Looking back at 20 years of building these businesses, what were some of the personal high points?

We’re in every part of the business—distribution, retail, cheesemaking—so we’ve touched almost every cheesemaker and monger in the country in one way or the other and that’s been fantastic. Secondly, the opportunity to open a store in the Ferry Building was key to our growth because that gave us access not only to San Franciscans but to visitors from all over the world. So it developed our name, which is a fun name, into an internationally known brand. It was incredibly risky, but the landlord did not look at our books we were very fragile. We’re lucky that (the landlord) liked us.

I know you love all your “children” equally, but which Cowgirl Creamery cheese are you most proud of? Which one comes closest to what you want it to be?

The cheesemakers we have now are better than I ever was. They continue to improve all the cheeses. But with this investment, the first thing we’re going to work on is bringing our cottage cheese back. (In the past) we made only 60 pounds a week, so maybe 120 people bought it, but they ask me every week at the farmers’ market when we’re bringing it back. It’s a water hog, but with new technology, we can make a better system for saving water.

With the expansion, do you anticipate just making more of your current lineup, or do you expect to add new cheeses?

Cowgirl Creamery Wagon Wheel | Meg Smith Photography

We want to work on Wagon Wheel.
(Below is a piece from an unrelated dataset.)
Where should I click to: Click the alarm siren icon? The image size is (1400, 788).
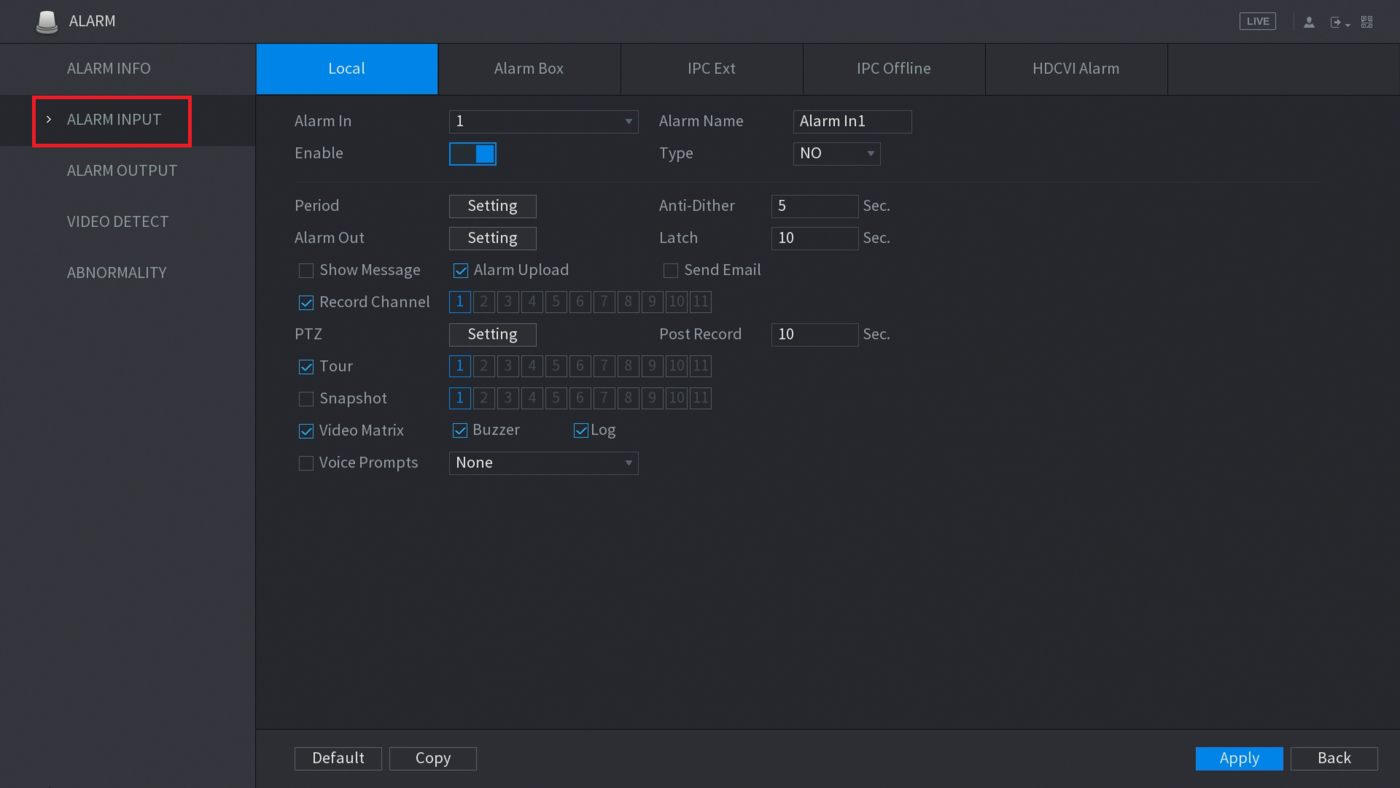pos(47,21)
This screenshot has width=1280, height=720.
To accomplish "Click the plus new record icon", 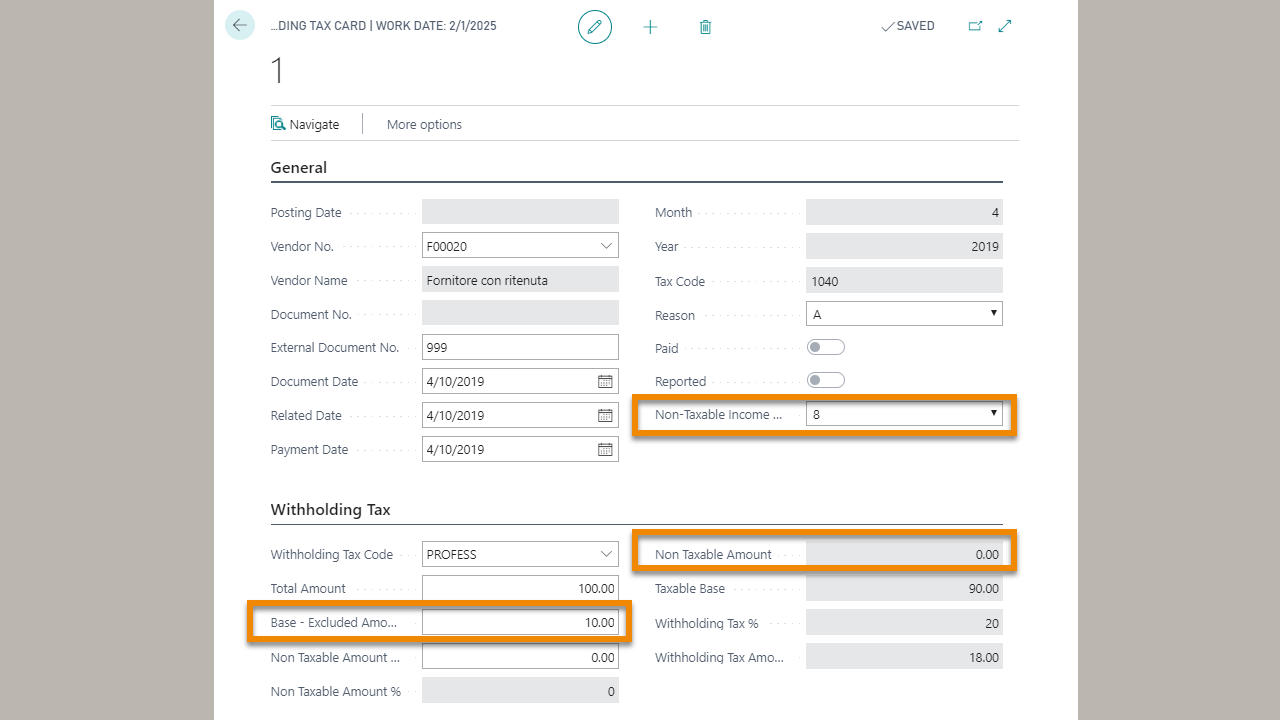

We haven’t had enough aging room for it. Right now we can only make about 16 a week. We’ll also make a little more Mt. Tam, but we won’t be a Mt. Tam factory. We want to keep it as handmade and precious as it is. Then we’ll begin to work on new cheeses.

Do you expect to use Emmi’s expertise to modify your processes?

Only in one area and that would be brining. There might be a better way to brine Mt. Tam. The way we do it now, it gets a bit knocked around. But we won’t change the batch size or the way we form the cheese.

Why do you think American companies have not stepped forward to purchase businesses like yours, Cypress Grove and Redwood Hill?

I don’t know an American company focused on the artisan cheese sector. American companies seem to be focused on fast growth or on building to sell. Emmi is in it for the long term. They are interested in growing businesses slowly and sustainably and focusing on milk and farmers.

So your values lined up.

Correct. And maybe it’s just that our part of the industry is so new that no company is large enough to take it on.

With this new parent, what’s the likelihood of Cowgirl cheeses being exported to Europe?

That’s not in the plan, although Matthias (Kunz, an Emmi executive) thinks a more logical place to export would be Canada or Mexico. Emmi has a distribution company in each of those countries. That would be interesting to me, but right now we don’t have enough cheese to supply California.